I know a woman who lived in New Orleans years ago. She ran away from an abusive husband with her small son and was divorced. In her distress, she fell in with the wrong crowd, got careless in her behavior, and became pregnant by another man. What should she do? This was years ago when the stigma of having a baby out of wedlock was a great scandal. When the young man heard she was pregnant, he hopped on a plane and flew home to Arizona. She followed him, confronted him, and said "This baby will have a father and will not be illegitimate!" They were married, she returned to New Orleans where she gave birth to the baby, and then filed for divorce. At least her baby was not a bastard.

Her sister in Mississippi, married for two years but still childless, heard of her plight. She and her husband agreed to take the baby and adopt it. They gave her a new name, Lana, and raised her as their own in a new home with a father who happened to be a preacher and a mother who was his hard-working partner. God’s redemptive love kept that little girl from being raised without a daddy and instead gave her exceptional poise and self-confidence. I know… I’ve been her husband for thirty-seven years!

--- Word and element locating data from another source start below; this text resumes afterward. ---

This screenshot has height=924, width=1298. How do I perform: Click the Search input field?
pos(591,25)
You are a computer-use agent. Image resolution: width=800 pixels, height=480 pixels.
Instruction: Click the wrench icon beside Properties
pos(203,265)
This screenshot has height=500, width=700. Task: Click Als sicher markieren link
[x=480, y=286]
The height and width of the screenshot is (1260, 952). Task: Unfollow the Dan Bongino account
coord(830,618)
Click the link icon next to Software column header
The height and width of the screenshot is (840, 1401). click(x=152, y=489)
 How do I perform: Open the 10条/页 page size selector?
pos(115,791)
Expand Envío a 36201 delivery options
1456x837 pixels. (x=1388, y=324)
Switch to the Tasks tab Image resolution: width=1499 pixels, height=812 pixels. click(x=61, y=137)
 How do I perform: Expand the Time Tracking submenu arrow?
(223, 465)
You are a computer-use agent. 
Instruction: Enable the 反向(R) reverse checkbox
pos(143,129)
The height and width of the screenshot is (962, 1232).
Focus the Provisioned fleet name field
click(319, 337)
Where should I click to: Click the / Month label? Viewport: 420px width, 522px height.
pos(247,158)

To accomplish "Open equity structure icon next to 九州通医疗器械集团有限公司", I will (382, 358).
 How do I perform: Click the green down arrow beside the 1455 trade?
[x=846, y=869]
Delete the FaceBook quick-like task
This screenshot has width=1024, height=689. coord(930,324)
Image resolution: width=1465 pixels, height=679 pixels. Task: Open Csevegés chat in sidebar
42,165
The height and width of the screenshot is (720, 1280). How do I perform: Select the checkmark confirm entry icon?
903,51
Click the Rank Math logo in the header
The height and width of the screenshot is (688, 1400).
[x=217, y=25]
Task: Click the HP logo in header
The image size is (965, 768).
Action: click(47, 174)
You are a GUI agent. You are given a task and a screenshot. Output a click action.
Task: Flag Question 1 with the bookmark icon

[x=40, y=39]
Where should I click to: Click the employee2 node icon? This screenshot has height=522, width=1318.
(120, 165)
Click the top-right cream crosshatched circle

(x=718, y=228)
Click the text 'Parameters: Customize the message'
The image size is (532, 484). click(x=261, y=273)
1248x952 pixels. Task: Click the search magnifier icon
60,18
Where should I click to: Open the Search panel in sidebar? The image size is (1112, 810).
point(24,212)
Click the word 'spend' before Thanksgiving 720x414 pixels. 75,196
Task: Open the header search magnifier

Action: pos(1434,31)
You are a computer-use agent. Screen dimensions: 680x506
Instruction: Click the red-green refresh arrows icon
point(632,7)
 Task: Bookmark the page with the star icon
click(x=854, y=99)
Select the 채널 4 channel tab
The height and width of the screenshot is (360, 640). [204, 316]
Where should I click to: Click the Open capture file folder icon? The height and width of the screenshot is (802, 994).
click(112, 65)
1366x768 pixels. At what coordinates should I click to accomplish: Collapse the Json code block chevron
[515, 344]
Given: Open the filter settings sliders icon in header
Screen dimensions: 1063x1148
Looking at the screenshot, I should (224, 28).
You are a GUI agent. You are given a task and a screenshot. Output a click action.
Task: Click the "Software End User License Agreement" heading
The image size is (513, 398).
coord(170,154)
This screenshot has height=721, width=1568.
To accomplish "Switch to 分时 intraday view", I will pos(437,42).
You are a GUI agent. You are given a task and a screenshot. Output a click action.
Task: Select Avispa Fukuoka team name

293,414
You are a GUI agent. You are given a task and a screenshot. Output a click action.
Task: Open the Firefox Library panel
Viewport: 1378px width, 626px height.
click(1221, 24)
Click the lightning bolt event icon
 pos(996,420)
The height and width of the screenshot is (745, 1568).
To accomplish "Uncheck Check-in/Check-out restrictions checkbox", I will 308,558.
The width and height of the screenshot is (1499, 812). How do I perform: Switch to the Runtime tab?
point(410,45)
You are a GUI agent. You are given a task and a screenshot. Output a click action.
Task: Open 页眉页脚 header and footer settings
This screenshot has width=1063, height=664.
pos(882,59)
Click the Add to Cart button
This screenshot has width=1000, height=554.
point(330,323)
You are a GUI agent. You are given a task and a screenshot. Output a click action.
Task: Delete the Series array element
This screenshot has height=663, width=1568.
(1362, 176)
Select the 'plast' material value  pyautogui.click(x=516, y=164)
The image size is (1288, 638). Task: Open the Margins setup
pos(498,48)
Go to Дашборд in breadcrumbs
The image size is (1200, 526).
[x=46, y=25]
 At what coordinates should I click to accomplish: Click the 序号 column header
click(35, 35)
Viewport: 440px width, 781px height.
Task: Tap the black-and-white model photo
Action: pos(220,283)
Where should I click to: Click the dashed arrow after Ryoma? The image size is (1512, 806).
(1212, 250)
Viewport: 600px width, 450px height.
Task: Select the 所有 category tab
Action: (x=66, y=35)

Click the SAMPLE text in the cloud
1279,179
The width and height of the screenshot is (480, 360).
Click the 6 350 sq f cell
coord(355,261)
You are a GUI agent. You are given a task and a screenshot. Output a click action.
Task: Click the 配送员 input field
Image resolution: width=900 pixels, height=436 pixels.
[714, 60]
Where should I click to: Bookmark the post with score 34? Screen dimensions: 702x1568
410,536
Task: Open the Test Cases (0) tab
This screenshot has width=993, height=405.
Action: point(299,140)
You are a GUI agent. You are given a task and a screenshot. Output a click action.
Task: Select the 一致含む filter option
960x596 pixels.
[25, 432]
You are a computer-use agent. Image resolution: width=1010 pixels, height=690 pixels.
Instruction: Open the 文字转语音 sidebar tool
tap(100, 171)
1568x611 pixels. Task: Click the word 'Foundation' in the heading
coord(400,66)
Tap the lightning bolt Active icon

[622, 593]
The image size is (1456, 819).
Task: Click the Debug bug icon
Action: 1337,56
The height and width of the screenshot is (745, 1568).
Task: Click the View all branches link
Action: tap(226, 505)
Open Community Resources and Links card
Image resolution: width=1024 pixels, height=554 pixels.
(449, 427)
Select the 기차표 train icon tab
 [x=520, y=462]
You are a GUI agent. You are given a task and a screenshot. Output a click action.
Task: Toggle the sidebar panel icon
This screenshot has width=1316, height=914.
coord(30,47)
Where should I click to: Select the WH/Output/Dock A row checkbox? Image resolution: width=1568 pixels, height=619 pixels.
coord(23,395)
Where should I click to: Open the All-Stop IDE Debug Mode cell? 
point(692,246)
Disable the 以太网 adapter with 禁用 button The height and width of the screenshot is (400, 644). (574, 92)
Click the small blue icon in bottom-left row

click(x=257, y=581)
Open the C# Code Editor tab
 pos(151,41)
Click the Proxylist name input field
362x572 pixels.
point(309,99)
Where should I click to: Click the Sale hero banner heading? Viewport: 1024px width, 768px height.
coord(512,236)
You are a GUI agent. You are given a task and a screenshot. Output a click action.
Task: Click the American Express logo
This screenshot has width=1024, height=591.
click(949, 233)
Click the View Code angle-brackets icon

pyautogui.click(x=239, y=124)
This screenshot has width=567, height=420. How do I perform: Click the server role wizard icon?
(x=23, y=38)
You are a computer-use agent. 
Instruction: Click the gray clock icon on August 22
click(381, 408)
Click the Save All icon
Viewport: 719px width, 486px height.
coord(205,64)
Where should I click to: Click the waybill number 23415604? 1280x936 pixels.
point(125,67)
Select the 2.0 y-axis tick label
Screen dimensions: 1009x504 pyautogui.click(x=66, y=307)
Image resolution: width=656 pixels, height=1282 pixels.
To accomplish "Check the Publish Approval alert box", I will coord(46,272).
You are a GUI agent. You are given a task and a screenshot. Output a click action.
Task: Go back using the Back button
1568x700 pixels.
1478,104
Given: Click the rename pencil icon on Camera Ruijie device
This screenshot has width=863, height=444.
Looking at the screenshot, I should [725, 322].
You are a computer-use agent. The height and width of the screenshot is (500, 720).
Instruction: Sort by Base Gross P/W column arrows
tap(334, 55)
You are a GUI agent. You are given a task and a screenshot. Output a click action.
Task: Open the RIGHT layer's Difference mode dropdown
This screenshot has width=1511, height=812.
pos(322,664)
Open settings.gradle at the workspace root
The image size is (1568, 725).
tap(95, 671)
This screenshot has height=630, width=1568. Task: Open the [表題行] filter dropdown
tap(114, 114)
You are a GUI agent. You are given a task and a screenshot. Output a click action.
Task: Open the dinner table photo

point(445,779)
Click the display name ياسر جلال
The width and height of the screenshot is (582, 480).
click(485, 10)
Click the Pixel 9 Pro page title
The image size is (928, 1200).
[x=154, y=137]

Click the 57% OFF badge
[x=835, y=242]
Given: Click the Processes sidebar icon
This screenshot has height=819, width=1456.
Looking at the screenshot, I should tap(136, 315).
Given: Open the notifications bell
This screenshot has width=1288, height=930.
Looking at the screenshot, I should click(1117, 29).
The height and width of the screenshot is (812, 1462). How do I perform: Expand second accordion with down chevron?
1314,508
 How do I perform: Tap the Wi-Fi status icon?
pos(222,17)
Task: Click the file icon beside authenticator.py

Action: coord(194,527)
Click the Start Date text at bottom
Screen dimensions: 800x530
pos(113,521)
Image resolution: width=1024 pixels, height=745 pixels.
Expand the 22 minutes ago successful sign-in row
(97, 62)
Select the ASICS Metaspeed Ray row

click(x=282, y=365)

Real fatherhood is a spiritual connection-- a deliberate relationship-- even more than it is a biological event. I honor Lana’s adoptive father, Rev. Douglas Stone, for raising a lovely woman who loves Christ and who is my partner in life and in the Lord’s work.

Lana grew up knowing she was adopted. Her parents had prepared her with information that became more complete over time. She always felt she was special because she was selected on purpose. She has never felt the need for tracking down her biological father. Lana says, "I have a Daddy and I know who he is." It’s the same way with God. "The spirit himself testifies with our spirit that we are children of God." (Romans 8.16) To our Heavenly Father, each of his children is his favorite! We are not an accident, but are chosen, wanted, dearly loved, and especially adopted by our Father in heaven.